Desde 2003, se han plantado ya 2 millones de plantas por año, además de haberse construido cientos de pozos (1 cada 2 kilómetros) para surtir de más agua a la vegetación, a fin de aumentar las franjas verdes hasta alcanzar los 70 metros de anchura y más de 400 kilómetros de longitud. La única estación de servicio en toda la carretera se llama PetroChina, de modo que no es buena idea ponerse en camino sin una buena reserva de combustible. Un mundo austero cruzado por una línea de civilización custodiada por hileras de arbustos y chopos. Una eterna lucha entre la vida y la muerte.

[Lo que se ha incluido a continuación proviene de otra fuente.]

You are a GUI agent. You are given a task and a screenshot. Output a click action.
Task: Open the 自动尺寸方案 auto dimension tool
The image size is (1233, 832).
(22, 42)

En cierto manera, la autopista de Tarim recuerda bastante a algunas carreteras que discurren por el desértico interior de Australia, lo que se denomina outback (aunque sin el handicap de las dunas de arena devoradoras de asfalto). Carreteras interminables, con tramos totalmente rectos de decenas o cientos de kilómetros, en los que sólo circula ocasionalmente algún que otro vehículo rociando de arenisca y polvo rojizo la cuneta. Líneas rectas de asfalto que tiemblan a la vista producto de las oleadas de calor, perdiéndose en el horizonte en un trémulo y evanescente punto. Los viajes en coche por estos caminos desolados son tan monótonos que cruzarse con alguna gasolinera o cualquier otra cosa que rompa la linealidad del paisaje constituye todo un acontecimiento. Y ya no digamos si os cruzáis con otro vehículo en dirección contraria. Bill Bryson describe la experiencia como nadie en su libro de viajes sobre Australia En las antípodas:
Nunca había estado en un espacio tan vacío e ilimitado. (…) En una ocasión vimos un coche que venía de cara, cuyo conductor estaba sin duda sedado por la monotonía, que se salía de la carretera e iba dando bandazos durante un trecho dejando atrás una estela de polvo. Al acercarse a nosotros –advertido probablemente por la bocina de Allan– el conductor se despertó sobresaltado y giró el volante por reflejo para recuperar su posición en la carretera, pero lo hizo demasiado bruscamente y en consecuencia fue a parar a nuestro carril, lo que resultó pavoroso. Era absurdo: en una zona de indescriptible desolación, las dos únicas piezas en movimiento estaban a punto de chocar de forma brutal. Pasó un instante lleno por ambas partes de bocinazos, estremecimientos y bruscos y tensos virajes. Fue un momento rarísimo en que el tiempo se paró y pude ver perfectamente a nuestro involuntario asaltante, atrapado como en una fotografía indiscreta, mirándonos con una mezcla de desconcierto y disculpa.